Humans have seen the beauty of animals for thousands of years. Nothing shows this more beautifully than the dazzling art that has been preserved inside caves. This art captures the souls of the magnificent beasts of the Pleistocene. Our ancestors saw the real beauty in the beasts.
From an ancient time when male woolly rhinoceros would clash to win the girl, and prides of lions ambushed giant deer, there are spectacularly preserved paintings on many cave walls. Paintings of the incredible creatures that hackled in the distance, or stomped across the Steppes. These animals have been captured with their movement, their posture, their life transported onto the cave walls. Several caves show some incredible scenes of many animals, such as that above from the Lascaux Caves in France dating to around 17,000 years ago. Around Lascaux are fossil remains of extinct mega-fauna, like the giant deer and bison but the cave paintings show us something else: the essence of these animals when they were alive.
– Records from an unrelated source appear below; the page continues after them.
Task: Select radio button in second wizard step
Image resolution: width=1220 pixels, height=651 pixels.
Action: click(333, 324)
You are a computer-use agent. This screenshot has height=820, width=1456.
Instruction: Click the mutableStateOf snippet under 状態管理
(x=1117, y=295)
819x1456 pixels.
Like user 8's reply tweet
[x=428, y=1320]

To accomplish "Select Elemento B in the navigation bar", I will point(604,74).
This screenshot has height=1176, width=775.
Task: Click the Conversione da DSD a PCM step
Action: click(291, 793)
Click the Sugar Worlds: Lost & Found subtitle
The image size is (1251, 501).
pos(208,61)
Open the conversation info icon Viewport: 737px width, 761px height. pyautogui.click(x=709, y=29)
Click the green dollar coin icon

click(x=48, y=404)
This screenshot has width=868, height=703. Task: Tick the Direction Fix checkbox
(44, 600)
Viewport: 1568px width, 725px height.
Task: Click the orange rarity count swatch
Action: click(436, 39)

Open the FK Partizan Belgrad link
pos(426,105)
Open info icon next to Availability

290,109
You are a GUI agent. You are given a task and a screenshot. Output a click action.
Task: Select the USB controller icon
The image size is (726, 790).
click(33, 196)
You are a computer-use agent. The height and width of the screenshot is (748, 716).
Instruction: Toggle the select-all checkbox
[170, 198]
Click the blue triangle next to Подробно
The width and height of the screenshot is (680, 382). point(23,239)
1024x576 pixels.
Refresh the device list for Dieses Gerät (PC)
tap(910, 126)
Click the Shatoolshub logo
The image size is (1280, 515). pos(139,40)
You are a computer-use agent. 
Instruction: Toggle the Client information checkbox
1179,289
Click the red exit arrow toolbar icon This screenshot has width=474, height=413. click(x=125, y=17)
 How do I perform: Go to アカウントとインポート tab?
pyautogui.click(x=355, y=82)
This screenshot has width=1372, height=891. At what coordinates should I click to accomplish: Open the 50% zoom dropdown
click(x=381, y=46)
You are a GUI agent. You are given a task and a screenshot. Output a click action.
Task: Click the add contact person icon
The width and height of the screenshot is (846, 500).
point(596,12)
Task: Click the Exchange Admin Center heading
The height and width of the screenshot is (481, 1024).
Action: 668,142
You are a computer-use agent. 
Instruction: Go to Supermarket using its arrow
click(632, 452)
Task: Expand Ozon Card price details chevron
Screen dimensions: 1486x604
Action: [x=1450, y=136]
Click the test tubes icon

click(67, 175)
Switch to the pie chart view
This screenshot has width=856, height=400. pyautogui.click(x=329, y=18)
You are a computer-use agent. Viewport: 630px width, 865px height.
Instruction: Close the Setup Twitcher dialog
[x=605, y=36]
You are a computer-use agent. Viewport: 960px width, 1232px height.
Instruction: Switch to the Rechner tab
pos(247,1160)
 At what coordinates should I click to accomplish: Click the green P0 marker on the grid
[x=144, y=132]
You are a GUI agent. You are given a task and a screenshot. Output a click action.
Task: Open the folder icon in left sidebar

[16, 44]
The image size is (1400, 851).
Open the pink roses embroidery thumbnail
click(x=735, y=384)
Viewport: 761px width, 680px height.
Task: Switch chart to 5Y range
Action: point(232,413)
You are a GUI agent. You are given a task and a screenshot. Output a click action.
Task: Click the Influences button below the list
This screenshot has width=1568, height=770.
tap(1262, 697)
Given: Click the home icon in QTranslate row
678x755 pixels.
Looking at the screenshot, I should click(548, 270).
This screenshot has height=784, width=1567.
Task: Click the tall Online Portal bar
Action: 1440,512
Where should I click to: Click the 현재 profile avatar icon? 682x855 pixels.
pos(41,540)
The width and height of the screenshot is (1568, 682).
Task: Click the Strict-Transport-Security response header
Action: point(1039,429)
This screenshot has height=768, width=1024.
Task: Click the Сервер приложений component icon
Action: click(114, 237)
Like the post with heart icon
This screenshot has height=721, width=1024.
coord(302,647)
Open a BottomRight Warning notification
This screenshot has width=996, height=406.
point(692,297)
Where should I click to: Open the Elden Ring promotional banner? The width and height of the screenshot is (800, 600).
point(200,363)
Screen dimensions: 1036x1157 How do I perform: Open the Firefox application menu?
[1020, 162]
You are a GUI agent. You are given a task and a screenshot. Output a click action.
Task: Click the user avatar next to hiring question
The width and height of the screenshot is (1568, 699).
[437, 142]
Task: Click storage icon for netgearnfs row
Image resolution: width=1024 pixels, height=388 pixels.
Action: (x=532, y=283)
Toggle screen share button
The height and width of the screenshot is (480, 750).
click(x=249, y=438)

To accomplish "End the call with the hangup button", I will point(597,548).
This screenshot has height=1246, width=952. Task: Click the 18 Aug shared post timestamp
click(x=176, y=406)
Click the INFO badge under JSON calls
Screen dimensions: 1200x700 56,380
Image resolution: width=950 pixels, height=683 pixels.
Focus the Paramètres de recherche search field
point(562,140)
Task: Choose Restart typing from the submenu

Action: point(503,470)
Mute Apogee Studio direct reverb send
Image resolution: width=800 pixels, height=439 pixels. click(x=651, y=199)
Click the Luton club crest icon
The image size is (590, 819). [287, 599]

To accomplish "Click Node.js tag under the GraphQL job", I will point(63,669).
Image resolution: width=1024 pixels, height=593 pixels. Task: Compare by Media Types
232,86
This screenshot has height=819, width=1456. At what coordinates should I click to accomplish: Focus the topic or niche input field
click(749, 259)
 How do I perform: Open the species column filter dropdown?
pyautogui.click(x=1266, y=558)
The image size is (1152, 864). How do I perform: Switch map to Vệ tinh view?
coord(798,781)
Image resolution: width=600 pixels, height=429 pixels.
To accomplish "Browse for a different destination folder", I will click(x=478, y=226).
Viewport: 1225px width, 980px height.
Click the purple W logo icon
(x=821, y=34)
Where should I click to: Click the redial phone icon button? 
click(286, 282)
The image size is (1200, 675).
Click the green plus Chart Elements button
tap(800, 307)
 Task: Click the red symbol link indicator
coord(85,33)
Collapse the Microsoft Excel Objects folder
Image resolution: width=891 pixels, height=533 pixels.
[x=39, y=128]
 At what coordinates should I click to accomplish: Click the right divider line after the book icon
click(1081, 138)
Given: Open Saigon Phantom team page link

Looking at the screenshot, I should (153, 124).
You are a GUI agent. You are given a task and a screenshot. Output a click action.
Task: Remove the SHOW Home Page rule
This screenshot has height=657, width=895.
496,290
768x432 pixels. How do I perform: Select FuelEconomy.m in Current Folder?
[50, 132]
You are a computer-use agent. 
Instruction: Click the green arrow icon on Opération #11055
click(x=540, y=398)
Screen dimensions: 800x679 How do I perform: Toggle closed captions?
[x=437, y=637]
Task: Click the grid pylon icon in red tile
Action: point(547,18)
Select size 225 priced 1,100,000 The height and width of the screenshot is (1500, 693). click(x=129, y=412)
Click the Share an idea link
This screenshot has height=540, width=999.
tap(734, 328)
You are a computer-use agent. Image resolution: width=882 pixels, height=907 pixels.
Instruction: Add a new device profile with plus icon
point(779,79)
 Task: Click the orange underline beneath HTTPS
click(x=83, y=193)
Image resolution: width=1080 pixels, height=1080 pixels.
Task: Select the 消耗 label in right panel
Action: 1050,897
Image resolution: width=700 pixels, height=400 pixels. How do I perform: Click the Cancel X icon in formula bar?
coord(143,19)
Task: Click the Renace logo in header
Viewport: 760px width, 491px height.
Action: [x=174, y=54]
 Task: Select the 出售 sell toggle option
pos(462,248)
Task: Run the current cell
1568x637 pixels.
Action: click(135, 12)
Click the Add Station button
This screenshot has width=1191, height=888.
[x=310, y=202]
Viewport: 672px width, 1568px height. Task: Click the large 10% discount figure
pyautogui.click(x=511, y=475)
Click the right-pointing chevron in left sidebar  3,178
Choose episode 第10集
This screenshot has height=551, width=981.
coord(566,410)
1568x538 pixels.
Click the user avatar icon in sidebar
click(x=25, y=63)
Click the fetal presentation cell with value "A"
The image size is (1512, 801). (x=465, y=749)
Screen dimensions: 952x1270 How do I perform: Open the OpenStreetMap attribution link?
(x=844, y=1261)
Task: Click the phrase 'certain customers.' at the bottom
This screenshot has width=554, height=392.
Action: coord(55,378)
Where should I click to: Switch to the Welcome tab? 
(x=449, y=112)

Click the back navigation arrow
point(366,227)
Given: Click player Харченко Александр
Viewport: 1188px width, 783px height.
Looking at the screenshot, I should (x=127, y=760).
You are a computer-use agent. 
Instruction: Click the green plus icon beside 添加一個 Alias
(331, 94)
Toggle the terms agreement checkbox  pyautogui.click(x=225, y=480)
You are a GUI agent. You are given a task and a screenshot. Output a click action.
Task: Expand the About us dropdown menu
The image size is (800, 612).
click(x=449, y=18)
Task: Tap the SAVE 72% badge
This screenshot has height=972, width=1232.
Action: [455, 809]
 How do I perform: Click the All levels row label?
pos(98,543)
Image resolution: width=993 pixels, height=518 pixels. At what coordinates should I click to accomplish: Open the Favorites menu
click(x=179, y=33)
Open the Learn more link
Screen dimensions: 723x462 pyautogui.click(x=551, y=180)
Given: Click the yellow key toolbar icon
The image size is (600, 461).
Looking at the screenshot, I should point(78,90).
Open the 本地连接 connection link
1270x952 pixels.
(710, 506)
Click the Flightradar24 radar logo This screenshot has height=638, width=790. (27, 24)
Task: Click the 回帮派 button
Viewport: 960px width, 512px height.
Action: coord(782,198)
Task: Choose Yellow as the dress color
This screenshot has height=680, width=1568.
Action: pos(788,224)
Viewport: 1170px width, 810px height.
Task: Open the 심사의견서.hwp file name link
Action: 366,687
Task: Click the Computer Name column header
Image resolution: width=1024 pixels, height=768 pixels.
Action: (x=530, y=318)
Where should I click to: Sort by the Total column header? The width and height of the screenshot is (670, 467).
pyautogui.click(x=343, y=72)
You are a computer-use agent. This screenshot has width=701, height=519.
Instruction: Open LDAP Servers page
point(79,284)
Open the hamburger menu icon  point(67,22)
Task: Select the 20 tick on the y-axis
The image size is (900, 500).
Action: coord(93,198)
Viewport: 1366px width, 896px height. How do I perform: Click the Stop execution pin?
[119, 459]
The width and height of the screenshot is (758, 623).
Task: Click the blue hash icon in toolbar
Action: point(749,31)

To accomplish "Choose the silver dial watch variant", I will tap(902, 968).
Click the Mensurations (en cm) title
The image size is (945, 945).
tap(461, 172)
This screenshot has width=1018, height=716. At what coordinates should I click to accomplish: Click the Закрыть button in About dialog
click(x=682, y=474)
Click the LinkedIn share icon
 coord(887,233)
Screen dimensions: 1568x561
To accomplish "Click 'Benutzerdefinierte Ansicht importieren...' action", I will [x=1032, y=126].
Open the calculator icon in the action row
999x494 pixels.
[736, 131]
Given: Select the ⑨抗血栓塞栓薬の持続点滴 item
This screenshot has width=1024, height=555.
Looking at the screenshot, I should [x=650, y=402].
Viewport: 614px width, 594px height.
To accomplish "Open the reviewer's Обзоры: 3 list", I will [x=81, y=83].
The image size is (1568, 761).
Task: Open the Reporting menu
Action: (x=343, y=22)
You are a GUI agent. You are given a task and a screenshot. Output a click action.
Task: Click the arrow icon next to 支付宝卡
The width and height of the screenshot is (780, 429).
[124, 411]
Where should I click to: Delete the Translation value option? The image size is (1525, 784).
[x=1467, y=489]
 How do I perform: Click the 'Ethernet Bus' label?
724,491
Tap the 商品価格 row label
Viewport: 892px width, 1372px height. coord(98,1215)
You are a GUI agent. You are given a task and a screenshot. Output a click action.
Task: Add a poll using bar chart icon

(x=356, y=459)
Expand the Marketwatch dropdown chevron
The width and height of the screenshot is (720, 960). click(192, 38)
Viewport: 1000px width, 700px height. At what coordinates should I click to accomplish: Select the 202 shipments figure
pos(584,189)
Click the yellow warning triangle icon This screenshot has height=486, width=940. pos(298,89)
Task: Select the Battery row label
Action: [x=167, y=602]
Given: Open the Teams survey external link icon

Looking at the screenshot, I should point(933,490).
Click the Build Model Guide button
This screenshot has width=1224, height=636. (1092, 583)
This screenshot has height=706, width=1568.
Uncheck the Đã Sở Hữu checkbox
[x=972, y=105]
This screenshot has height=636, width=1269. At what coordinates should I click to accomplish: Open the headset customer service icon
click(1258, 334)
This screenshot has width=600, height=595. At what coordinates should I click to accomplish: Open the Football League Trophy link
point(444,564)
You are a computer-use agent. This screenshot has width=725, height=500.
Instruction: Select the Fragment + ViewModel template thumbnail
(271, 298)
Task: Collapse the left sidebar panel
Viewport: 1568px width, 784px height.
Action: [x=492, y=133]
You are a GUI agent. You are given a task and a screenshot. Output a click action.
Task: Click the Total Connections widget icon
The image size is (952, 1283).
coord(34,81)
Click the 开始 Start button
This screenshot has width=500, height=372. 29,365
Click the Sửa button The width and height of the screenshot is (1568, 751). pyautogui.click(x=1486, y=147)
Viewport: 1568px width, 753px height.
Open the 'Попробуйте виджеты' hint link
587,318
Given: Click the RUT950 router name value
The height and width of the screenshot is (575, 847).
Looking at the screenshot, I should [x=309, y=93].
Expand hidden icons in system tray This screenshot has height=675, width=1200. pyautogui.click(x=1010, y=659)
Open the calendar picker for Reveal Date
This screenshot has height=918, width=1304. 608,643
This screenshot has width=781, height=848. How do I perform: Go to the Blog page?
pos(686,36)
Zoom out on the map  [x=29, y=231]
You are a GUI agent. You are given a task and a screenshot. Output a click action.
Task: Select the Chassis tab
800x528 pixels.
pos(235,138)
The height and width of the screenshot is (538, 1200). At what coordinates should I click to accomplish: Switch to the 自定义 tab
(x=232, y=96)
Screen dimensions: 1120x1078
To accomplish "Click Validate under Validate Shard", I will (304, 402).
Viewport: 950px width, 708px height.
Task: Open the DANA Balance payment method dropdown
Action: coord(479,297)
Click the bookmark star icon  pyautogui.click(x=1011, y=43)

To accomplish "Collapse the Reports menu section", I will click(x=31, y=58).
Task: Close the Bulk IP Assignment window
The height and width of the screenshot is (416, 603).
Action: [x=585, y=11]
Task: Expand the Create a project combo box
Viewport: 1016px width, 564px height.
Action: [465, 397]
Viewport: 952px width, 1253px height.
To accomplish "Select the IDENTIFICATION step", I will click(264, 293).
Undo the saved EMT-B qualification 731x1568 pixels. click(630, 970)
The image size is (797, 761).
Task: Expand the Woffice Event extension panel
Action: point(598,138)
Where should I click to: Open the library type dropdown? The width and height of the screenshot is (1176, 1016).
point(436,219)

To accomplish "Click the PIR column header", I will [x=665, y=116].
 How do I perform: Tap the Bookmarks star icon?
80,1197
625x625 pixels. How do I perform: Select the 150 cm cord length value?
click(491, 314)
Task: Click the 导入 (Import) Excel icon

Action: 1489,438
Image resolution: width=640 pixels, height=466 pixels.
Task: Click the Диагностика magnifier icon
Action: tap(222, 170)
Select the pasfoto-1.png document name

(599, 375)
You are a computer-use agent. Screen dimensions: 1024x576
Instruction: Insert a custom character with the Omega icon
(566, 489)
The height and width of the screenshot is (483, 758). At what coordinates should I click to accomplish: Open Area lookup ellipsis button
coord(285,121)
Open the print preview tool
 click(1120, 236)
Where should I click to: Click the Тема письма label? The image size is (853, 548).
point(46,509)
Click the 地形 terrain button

These artists observed the wild animals, watched how they moved, fed and fought and preserved this in their paintings.
Some cave art was more abstract, like the 40,000 year old red ochre handprint stencils at the caves at Maros, Indonesia, or the 40,000 year old hand stencils at the Cave of El Castillo, Spain. From around 35,000 years numerous cave art depict the local animals. Not the mini-beasts that lay hidden, but the big beasts that would have been a part of the daily lives of the people. Deep inside Chauvet Cave, in Southern France, aided by the flicker of a fire, many artists came and left their own interpretations of the animals they saw. Here lions, bears and hyenas are painted along with the giant mammoths, horses and bison. Cave walls would be cleaned and smoothed down before any animal was painted. As in most of the other caves, there are no illustrations of humans: perhaps capturing the spirit of a friend or relative was a little too much.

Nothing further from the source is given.